(Dataset rows)
━━━━━━
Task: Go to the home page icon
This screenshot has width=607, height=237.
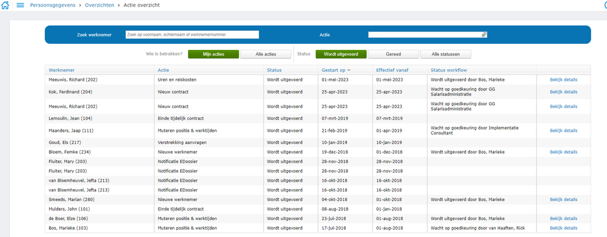Action: click(x=5, y=5)
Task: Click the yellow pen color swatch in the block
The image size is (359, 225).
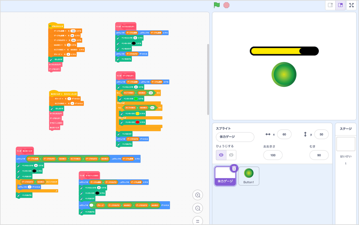Action: tap(137, 113)
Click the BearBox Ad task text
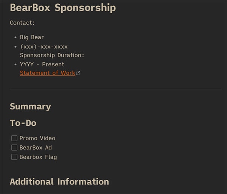Image resolution: width=227 pixels, height=194 pixels. coord(36,148)
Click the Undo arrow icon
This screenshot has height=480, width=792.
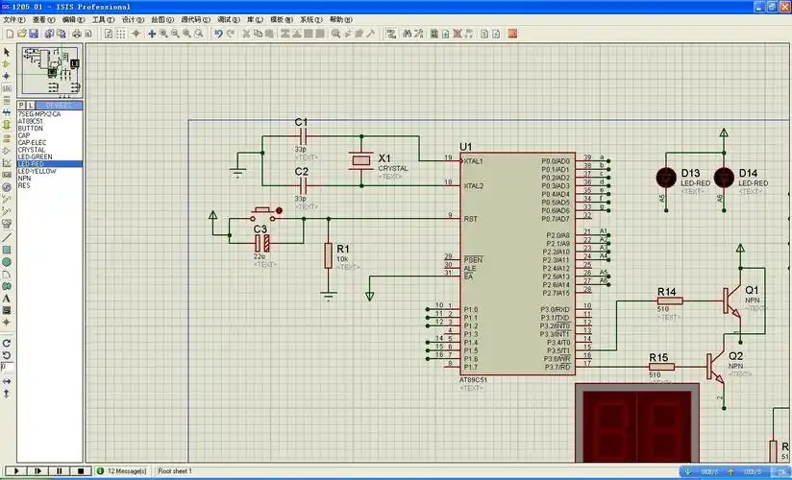pos(219,34)
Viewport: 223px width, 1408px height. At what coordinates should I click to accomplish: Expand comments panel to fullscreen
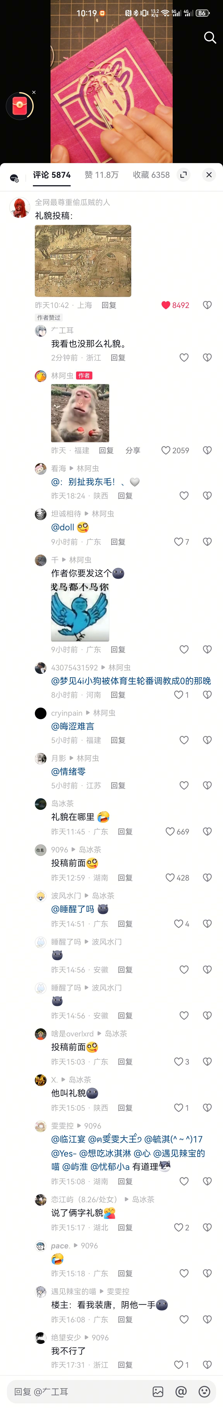184,175
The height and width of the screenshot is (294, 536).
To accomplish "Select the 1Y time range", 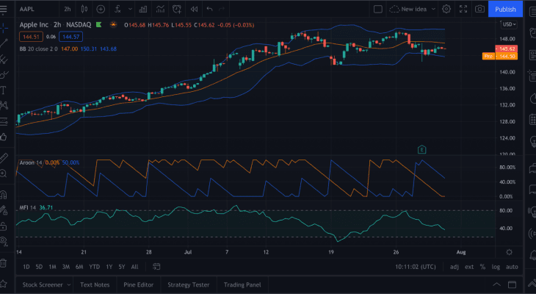I will click(109, 267).
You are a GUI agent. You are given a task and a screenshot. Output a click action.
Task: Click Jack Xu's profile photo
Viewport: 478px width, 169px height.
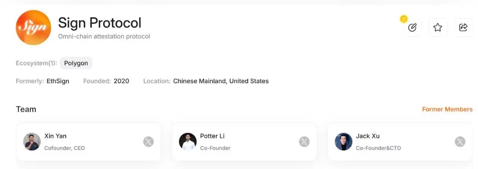click(343, 142)
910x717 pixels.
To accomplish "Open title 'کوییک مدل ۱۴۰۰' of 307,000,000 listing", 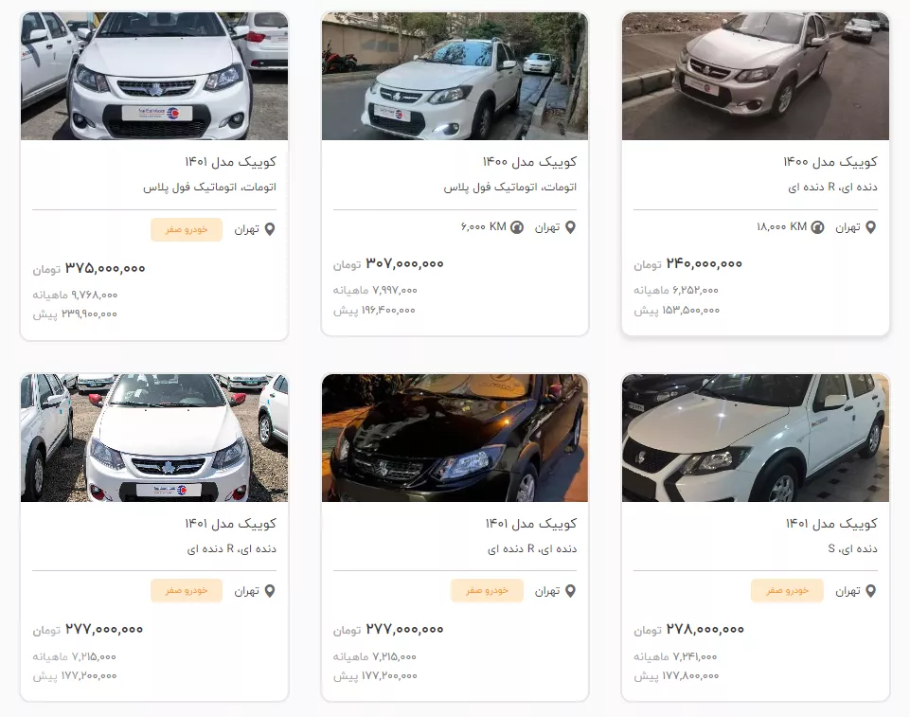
━━━━━━
#### Given problem
Output, as a numbered list with blank lines omitted, the lines of the records beginning with the line that contains "You are a GUI" and ending with the last line of the records, both included. Omit the pictures from your answer.

#### Written answer
1. You are a GUI agent. You are given a task and a screenshot. Output a click action.
2. Task: Click Jack Xu's profile photo
3. Viewport: 478px width, 169px height.
4. click(343, 142)
5. 910x717 pixels.
6. To accomplish "Open title 'کوییک مدل ۱۴۰۰' of 307,000,000 listing", 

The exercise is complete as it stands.